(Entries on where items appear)
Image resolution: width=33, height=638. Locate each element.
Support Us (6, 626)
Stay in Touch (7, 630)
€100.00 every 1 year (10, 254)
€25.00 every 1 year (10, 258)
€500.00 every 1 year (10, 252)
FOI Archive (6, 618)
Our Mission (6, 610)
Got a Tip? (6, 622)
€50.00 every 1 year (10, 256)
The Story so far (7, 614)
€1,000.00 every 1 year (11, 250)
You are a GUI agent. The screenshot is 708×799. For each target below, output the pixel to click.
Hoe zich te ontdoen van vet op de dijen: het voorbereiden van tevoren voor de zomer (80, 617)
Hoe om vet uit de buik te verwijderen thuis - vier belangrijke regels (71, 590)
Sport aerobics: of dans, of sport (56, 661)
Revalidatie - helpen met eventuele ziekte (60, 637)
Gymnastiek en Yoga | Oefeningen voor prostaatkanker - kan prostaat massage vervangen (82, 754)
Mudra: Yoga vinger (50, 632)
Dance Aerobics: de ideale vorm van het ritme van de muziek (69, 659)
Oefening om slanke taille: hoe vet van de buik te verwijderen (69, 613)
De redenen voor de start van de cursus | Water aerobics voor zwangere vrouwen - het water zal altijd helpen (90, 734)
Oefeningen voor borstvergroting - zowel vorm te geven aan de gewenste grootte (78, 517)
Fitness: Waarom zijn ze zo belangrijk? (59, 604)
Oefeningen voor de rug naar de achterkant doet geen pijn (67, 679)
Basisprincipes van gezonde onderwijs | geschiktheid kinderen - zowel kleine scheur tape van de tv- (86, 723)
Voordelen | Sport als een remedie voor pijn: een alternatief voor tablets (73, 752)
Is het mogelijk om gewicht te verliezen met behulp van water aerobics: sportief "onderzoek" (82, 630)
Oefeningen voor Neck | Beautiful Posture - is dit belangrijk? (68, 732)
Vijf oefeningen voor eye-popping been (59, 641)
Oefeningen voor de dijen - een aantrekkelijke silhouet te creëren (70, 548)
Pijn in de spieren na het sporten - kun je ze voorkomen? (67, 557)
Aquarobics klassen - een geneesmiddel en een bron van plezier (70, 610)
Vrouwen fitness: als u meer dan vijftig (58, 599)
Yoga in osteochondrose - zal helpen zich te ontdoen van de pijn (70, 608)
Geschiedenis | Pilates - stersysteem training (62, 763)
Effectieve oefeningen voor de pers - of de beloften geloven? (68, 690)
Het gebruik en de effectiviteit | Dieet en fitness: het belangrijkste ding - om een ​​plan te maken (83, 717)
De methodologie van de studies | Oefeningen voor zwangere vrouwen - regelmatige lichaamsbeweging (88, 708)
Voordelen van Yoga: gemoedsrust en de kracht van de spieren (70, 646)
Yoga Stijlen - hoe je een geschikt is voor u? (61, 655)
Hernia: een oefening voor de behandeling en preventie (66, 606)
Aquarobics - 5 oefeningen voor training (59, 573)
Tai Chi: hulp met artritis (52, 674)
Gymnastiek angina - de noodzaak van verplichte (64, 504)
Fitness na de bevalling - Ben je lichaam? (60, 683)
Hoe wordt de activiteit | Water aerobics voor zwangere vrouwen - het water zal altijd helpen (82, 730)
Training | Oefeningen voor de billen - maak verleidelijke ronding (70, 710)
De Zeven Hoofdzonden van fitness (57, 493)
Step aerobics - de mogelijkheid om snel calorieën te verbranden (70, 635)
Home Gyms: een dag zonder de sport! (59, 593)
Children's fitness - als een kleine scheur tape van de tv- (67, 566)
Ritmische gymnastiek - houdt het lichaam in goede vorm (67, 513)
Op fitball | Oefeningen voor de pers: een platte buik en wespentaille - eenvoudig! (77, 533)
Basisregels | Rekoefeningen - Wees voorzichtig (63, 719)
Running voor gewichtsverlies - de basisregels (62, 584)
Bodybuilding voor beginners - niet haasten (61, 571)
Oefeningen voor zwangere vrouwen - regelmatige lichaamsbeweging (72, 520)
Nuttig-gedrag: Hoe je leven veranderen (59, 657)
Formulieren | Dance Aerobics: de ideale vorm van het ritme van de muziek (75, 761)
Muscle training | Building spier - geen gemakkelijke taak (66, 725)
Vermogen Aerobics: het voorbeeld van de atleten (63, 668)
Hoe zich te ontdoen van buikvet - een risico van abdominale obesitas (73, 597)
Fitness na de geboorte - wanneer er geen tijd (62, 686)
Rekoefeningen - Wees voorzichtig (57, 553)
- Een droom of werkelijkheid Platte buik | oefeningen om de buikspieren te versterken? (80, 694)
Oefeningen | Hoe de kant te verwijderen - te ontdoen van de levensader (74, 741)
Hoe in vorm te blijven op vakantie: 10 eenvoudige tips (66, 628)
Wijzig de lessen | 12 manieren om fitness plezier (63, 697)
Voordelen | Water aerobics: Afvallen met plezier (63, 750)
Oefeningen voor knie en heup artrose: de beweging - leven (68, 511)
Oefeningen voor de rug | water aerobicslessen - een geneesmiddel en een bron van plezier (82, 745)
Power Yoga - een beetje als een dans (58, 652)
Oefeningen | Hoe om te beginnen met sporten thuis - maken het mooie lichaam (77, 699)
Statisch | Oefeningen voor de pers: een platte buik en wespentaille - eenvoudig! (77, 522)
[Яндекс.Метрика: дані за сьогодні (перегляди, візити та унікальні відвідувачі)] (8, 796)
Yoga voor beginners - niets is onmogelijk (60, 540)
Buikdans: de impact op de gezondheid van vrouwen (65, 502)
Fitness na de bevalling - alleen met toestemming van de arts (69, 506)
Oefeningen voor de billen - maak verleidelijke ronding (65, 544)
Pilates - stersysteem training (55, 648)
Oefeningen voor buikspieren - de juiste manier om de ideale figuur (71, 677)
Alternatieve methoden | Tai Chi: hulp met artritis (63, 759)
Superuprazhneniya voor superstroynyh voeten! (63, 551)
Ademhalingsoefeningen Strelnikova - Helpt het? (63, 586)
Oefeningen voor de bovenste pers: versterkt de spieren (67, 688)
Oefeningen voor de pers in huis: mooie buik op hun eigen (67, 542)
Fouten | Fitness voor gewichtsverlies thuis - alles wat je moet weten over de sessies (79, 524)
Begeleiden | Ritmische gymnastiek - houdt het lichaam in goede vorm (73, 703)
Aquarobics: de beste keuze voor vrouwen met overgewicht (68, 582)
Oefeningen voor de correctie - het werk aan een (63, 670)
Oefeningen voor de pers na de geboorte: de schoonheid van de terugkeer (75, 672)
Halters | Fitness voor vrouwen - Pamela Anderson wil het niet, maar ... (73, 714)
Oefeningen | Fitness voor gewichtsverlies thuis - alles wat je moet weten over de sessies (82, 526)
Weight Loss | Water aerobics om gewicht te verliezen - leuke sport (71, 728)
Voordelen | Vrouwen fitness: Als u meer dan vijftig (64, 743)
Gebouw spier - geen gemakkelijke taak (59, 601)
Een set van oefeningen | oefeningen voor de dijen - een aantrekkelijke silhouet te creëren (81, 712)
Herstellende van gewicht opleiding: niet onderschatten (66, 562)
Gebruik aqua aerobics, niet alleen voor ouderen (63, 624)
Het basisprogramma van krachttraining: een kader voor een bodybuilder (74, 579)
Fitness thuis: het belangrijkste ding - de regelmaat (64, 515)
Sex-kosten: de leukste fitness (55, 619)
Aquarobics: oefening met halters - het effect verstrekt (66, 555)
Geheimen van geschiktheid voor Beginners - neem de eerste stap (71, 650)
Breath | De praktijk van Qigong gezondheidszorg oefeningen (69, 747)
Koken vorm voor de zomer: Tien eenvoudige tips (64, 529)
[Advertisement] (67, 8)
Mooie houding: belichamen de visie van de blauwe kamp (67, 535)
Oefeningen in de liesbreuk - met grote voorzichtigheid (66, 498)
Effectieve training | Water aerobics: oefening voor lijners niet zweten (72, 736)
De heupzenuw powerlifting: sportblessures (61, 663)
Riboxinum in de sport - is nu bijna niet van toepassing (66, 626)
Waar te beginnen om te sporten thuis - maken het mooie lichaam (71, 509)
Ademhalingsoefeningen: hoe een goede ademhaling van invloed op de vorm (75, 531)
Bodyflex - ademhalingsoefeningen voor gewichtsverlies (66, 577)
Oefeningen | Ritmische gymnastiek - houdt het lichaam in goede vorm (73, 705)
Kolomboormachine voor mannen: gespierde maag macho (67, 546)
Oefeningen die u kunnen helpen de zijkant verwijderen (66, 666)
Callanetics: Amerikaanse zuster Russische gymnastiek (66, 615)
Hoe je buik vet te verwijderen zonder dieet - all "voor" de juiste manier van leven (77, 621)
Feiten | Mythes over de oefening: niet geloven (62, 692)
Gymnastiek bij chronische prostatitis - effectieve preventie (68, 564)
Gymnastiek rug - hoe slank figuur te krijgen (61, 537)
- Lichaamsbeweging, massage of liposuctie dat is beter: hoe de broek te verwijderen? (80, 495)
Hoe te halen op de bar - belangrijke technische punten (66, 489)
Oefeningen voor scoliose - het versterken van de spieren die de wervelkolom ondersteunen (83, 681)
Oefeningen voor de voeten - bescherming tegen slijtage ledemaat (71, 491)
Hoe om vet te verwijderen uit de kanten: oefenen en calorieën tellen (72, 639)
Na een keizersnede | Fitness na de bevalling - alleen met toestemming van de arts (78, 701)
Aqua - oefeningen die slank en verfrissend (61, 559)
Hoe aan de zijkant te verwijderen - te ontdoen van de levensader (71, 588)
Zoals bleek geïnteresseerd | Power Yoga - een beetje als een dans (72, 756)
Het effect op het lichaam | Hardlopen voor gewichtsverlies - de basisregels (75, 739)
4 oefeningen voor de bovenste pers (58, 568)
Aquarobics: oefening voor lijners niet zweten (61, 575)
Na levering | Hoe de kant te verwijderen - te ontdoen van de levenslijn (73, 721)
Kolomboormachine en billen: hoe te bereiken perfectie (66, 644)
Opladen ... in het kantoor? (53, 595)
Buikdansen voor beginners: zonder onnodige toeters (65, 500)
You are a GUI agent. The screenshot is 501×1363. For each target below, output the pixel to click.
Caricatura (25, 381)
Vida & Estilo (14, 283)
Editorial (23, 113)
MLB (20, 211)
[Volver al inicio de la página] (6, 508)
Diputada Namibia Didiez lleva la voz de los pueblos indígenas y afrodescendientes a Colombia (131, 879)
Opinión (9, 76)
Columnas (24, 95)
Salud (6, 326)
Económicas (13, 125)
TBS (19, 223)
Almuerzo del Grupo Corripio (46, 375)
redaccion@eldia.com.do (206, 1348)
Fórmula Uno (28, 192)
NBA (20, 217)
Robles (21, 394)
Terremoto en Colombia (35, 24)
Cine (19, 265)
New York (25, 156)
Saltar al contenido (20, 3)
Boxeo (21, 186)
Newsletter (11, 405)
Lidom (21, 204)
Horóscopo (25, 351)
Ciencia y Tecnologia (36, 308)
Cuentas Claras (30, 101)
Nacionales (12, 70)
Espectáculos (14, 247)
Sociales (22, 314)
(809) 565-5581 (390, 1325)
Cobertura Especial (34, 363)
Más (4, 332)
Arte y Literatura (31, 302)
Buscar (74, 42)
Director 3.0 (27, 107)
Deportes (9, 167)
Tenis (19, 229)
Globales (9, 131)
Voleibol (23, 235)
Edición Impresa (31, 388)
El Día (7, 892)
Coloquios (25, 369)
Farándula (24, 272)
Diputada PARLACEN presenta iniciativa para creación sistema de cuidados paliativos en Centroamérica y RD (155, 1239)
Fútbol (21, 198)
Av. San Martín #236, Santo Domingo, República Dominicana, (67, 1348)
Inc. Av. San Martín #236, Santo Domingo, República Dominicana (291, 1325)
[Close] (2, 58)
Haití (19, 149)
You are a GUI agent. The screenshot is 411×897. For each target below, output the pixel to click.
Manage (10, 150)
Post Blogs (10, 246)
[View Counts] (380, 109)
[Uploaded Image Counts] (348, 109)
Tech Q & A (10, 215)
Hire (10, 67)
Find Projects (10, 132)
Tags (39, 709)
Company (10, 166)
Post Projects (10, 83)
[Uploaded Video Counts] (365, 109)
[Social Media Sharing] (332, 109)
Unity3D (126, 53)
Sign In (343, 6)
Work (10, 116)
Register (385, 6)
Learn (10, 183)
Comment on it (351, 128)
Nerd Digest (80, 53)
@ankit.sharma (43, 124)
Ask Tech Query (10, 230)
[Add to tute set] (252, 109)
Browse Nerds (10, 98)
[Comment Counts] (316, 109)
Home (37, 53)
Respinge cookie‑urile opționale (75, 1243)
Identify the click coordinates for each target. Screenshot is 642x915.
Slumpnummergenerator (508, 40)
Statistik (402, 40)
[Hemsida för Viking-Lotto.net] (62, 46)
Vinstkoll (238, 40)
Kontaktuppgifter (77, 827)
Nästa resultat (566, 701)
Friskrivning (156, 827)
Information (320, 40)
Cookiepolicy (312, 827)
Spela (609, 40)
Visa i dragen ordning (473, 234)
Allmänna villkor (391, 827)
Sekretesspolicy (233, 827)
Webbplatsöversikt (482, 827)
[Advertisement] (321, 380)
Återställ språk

## EXERCISE BRIEF
Turn the items from the line with "Home Gyms: een dag zonder de sport! (59, 593)" to the line with "Formulieren | Dance" into a JSON list of strings, one string per line, leaving out any blank lines.

## PROBLEM SOLUTION
[
  "Home Gyms: een dag zonder de sport! (59, 593)",
  "Children's fitness - als een kleine scheur tape van de tv- (67, 566)",
  "Ritmische gymnastiek - houdt het lichaam in goede vorm (67, 513)",
  "Op fitball | Oefeningen voor de pers: een platte buik en wespentaille - eenvoudig! (77, 533)",
  "Basisregels | Rekoefeningen - Wees voorzichtig (63, 719)",
  "Running voor gewichtsverlies - de basisregels (62, 584)",
  "Bodybuilding voor beginners - niet haasten (61, 571)",
  "Oefeningen voor zwangere vrouwen - regelmatige lichaamsbeweging (72, 520)",
  "Nuttig-gedrag: Hoe je leven veranderen (59, 657)",
  "Formulieren | Dance Aerobics: de ideale vorm van het ritme van de muziek (75, 761)"
]